I tre cittadini canadesi hanno sostenuto dinanzi alla Corte Tributaria del Canada che le vincite – che spesso ammontavano a centinaia di migliaia di dollari all’anno – non costituivano reddito d’impresa, bensì reddito non tassabile derivante dalle scommesse.

A seguito di un’udienza congiunta, un giudice ha concluso che i loro guadagni netti dovessero essere considerati reddito d’impresa tassabile. Il giudice ha affermato che, in ciascun caso, il poker era molto più di un semplice passatempo: era una fonte di sostentamento a cui i giocatori dedicavano quasi tutto il loro tempo.

La Corte d’Appello Federale ha respinto i loro ricorsi, spingendo gli uomini a chiedere un’udienza presso la Corte Suprema che, per ora, però, pare non voglia esaminarla.

La storia di Duhamel

Duhamel nella foto Wsop dopo la vittoria del Main 2010

Il successo al Main Event delle World Series of Poker a Las Vegas nel 2010 del campione del Quebec, valse un primo premio di quasi 9 milioni di dollari. Duhamel dava per scontato che le sue vincite sarebbero state esentasse. Tuttavia solo dopo una lunga lotta legale, nel 2022 la Corte Tributaria del Canada gli ha dato ragione. Come detto, però, la sua vittoria è arrivata dopo quasi un decennio di battaglie con l’Agenzia delle Entrate in merito alle vincite, culminate in un processo di 11 giorni a Montreal e Ottawa lo scorso autunno.

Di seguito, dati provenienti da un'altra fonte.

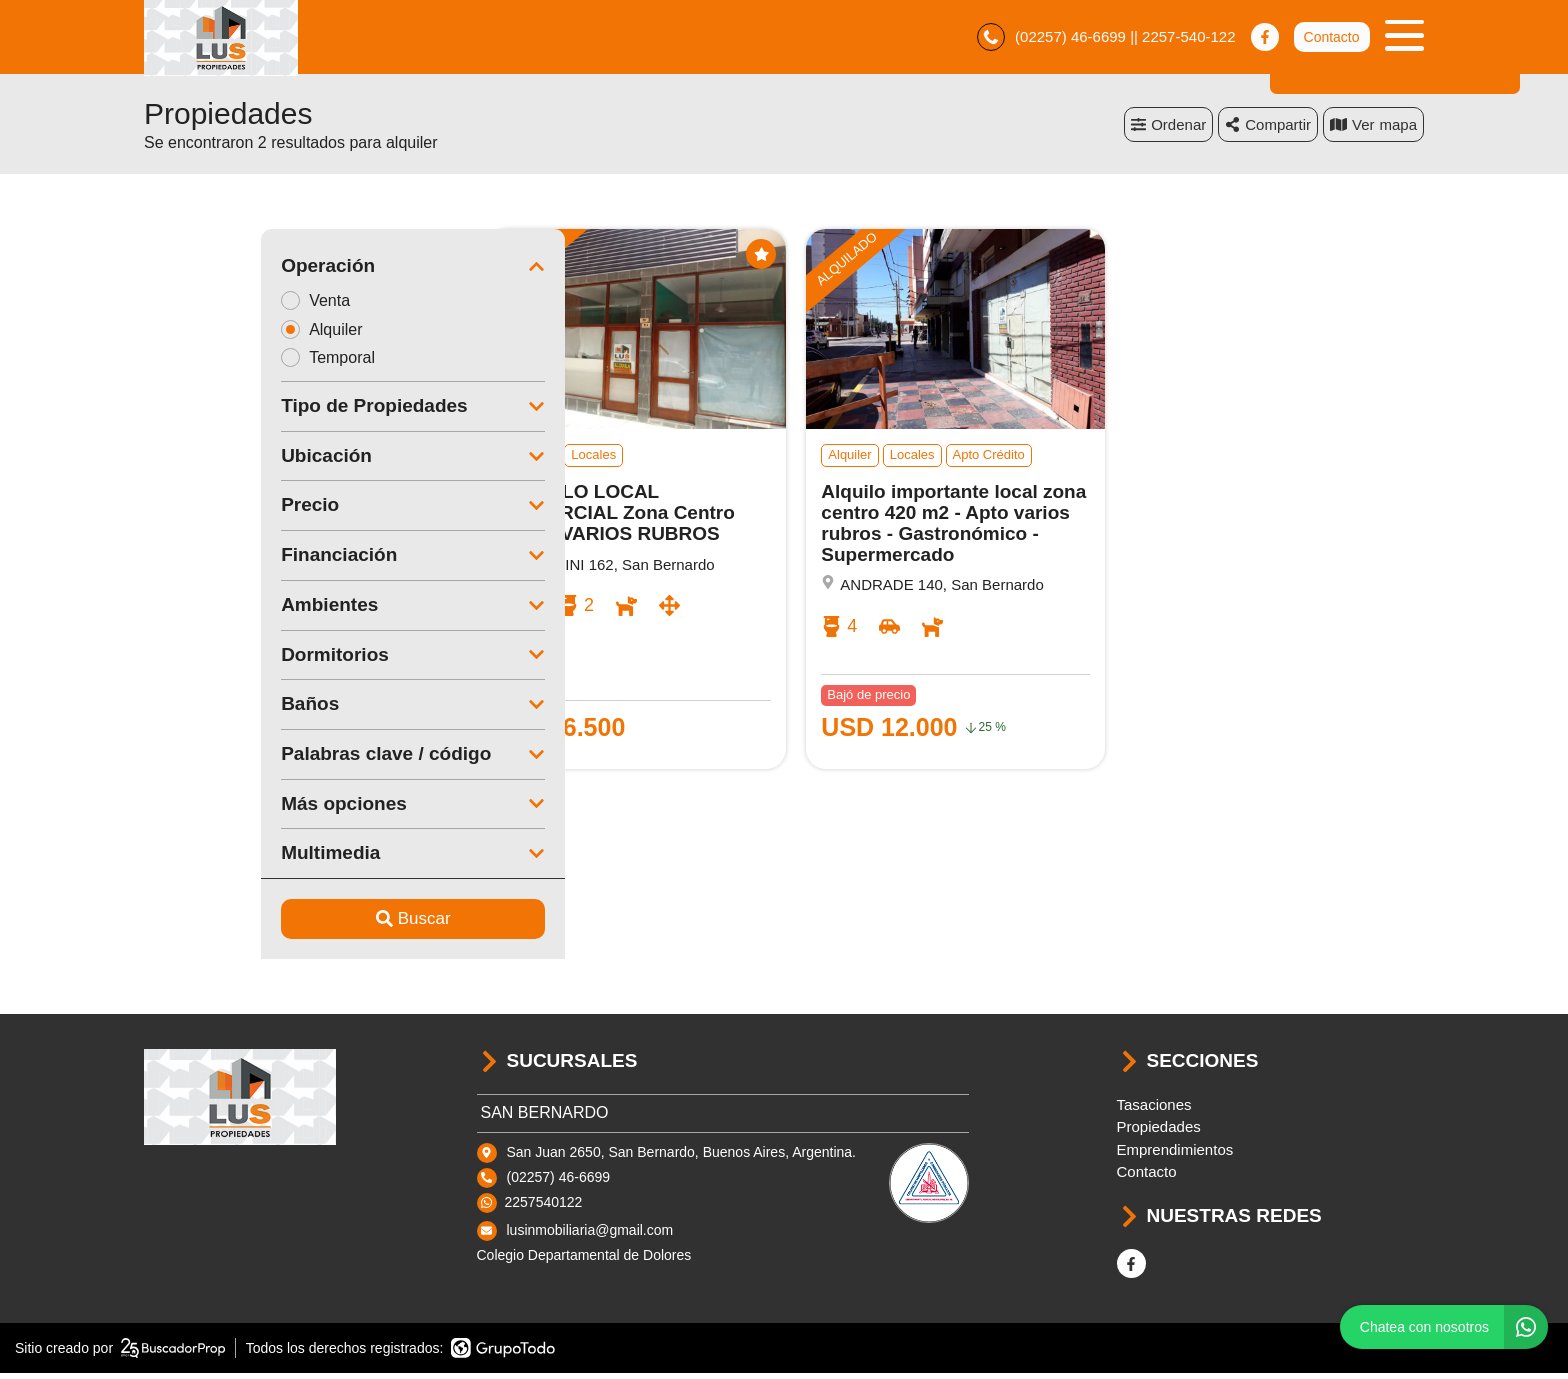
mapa (1373, 129)
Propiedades (1159, 1132)
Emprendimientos (1175, 1155)
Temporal (217, 363)
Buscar (296, 924)
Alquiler (211, 334)
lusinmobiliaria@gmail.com (590, 1236)
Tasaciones (1154, 1110)
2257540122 (544, 1208)
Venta (205, 305)
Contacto (1331, 40)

Dopo la sua grande vittoria al torneo, Duhamel continuò a giocare a poker e a realizzare vincite nette dalle sue attività di gioco, cosa che finì per attirare l’attenzione del fisco. L’Agenzia delle Entrate canadese (CRA) concluse che Duhamel gestiva un’attività commerciale attraverso il poker e, di conseguenza, lo sottopose a una nuova valutazione fiscale, affermando che per gli anni fiscali 2010, 2011 e 2012 aveva percepito un reddito d’impresa pari rispettivamente a $4.866.117, $383.916 e $106.775, corrispondente alle vincite nette derivanti dai tornei di poker a cui aveva partecipato negli anni in questione.

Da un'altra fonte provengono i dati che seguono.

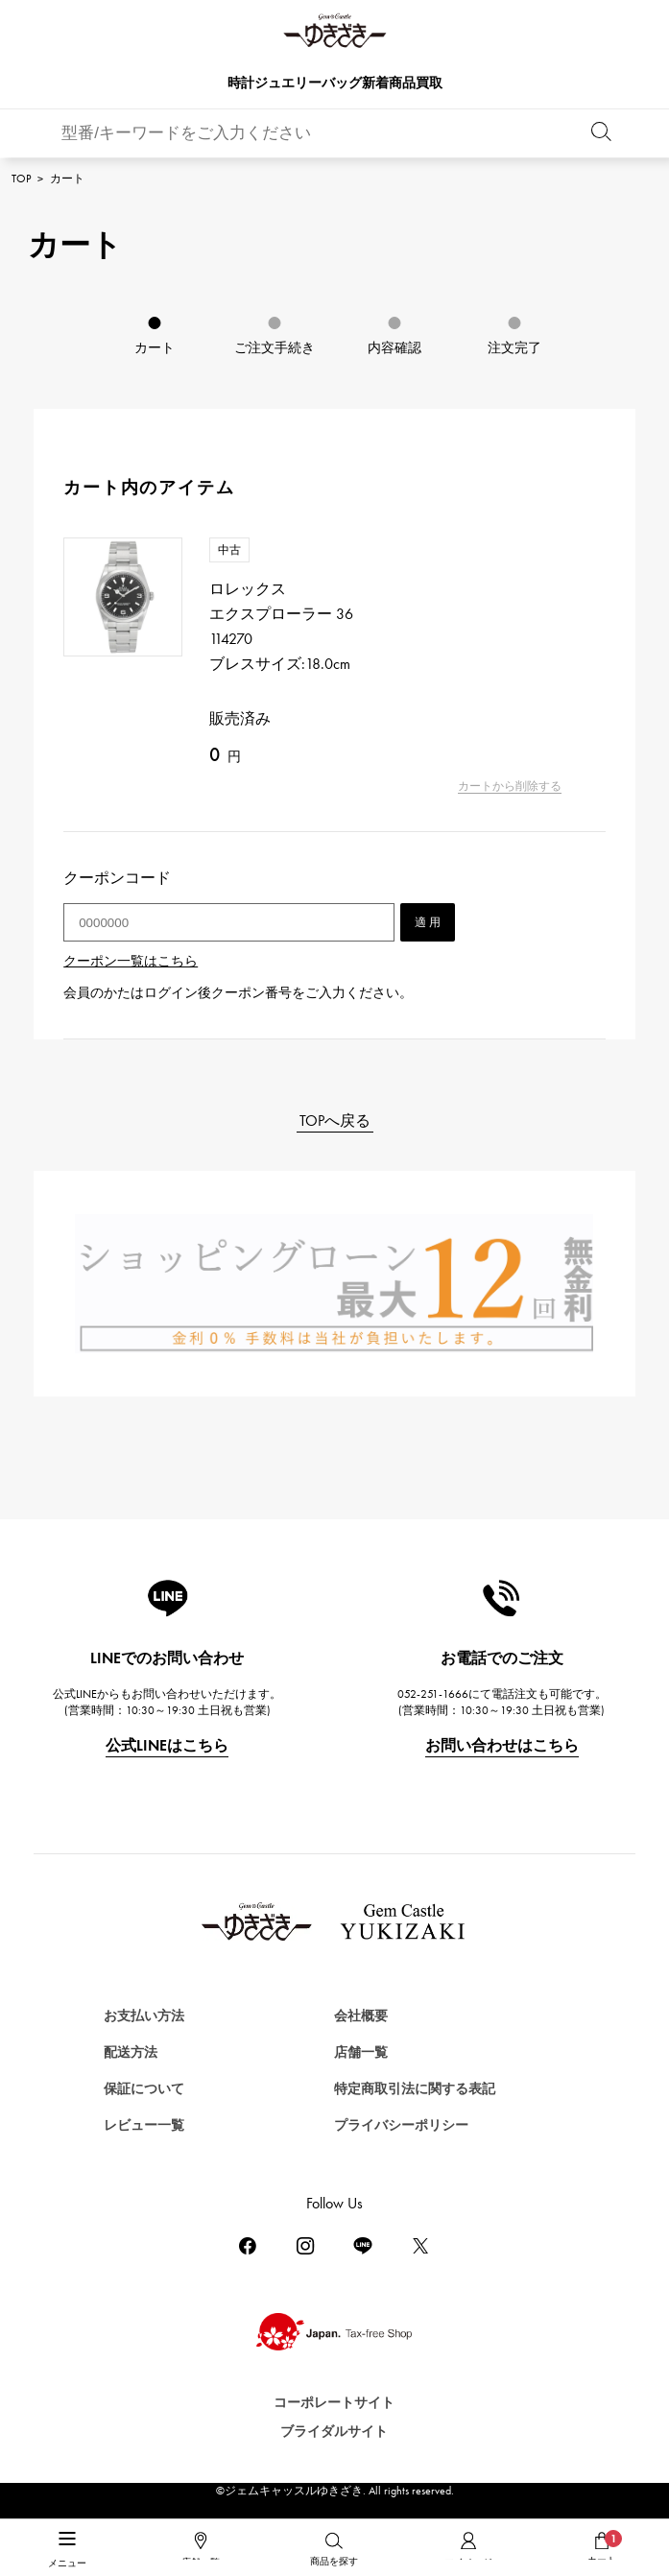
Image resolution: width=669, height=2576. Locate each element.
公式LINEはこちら (167, 1745)
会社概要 (361, 2016)
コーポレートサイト (334, 2403)
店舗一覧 (361, 2052)
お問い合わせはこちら (502, 1745)
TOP (21, 178)
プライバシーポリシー (401, 2125)
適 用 (428, 922)
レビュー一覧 (144, 2125)
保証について (144, 2089)
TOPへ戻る (334, 1120)
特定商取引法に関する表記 (414, 2089)
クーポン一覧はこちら (130, 961)
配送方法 (130, 2052)
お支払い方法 (144, 2016)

L’unica questione sottoposta al tribunale, quindi, era se le vincite nette derivanti dalle attività di gioco a poker di Duhamel dovessero essere incluse nel calcolo del suo reddito come reddito da “fonte che costituisce un’attività commerciale” ai sensi della legge sull’imposta sul reddito per i tre anni fiscali in questione.

Secondo Duhamel, poiché il poker è un gioco d’azzardo, le vincite derivanti dalle attività di gioco a poker non sono tassabili ai sensi della legge fiscale. Ciò è coerente con la regola generale in Canada secondo cui le vincite derivanti da gioco d’azzardo, scommesse e lotterie sono esenti da imposte, a meno che l’Agenzia delle Entrate canadese (CRA) non concluda che si stia “svolgendo un’attività di gioco d’azzardo”.

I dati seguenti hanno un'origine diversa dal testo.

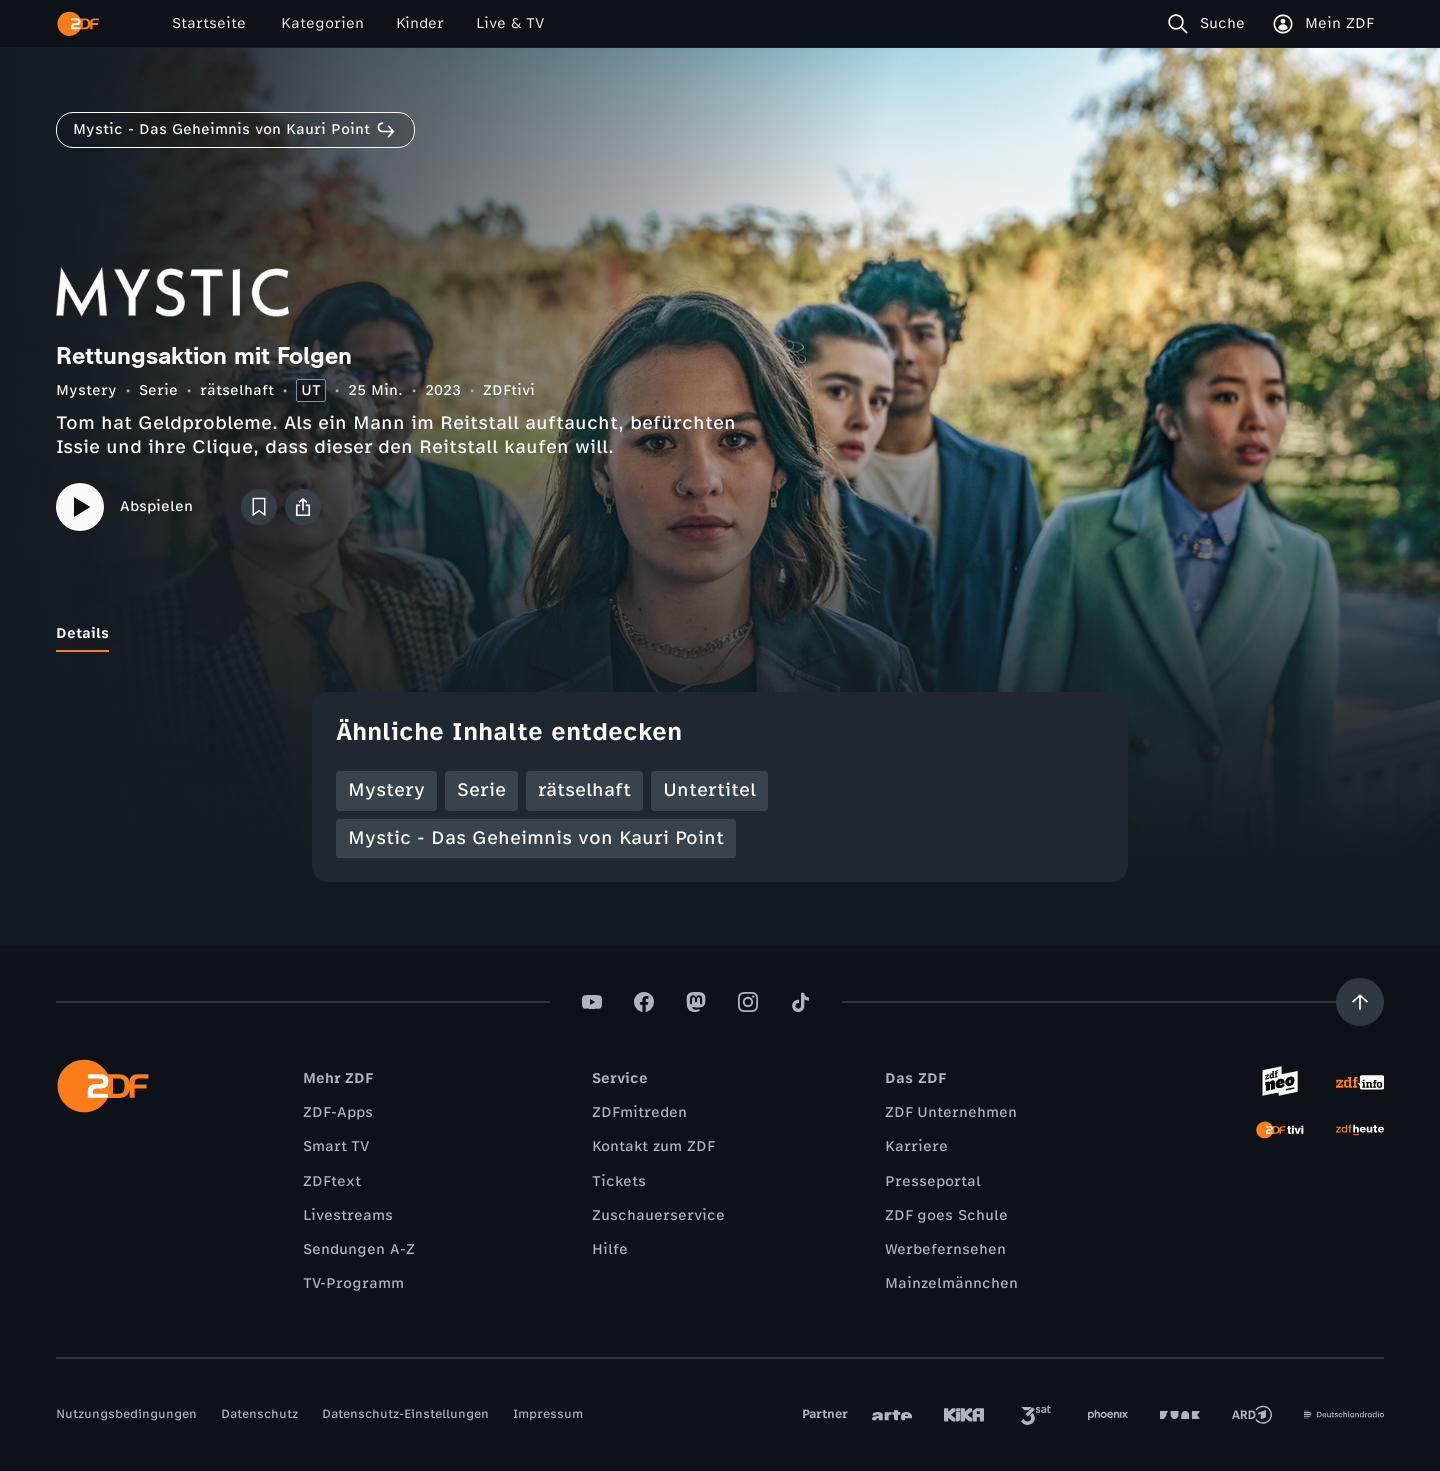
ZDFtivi (509, 390)
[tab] (82, 634)
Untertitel (709, 790)
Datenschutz (259, 1414)
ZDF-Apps (338, 1112)
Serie (158, 390)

I giudici, gli studi e le conclusioni

La corte ha condotto una lunga analisi, partendo dalla fondamentale sentenza della Corte Suprema del Canada del 2002, che ha stabilito un criterio per determinare se un contribuente abbia o meno una “fonte di reddito“. Il giudice ha osservato che, data la natura del gioco d’azzardo (incluso il poker), l’intenzione di realizzare un profitto non è un fattore determinante nello studio della commercialità di questo tipo di attività, poiché, in definitiva, tutti i giocatori di poker sono motivati ​​dalla ricerca del profitto.

Il tribunale ha esaminato a fondo anche la formazione di Duhamel, comprese le sue abilità nel poker, le sue conoscenze e competenze in materia, il suo futuro percorso professionale, i profitti e le perdite derivanti dal poker nel corso degli anni (compresi quelli successivi a quelli in esame), la sua capacità di realizzare un profitto a lungo termine attraverso le attività di poker e se avesse impiegato un qualsiasi tipo di sistema di gestione o mitigazione del rischio.

Sono stati anche ascoltati esperti sulla natura del gioco del Texas Hold’em No‑Limit. Dopo aver esaminato tutte le prove e le testimonianze degli esperti, il giudice ha concluso, “sulla base di una preponderanza di probabilità“, che le attività di gioco a poker di Duhamel “non erano svolte in modo sufficientemente commerciale da costituire una fonte di reddito d’impresa ai fini della legge”. Di conseguenza, i guadagni netti derivanti dal poker per gli anni in esame non dovrebbero essere tassabili.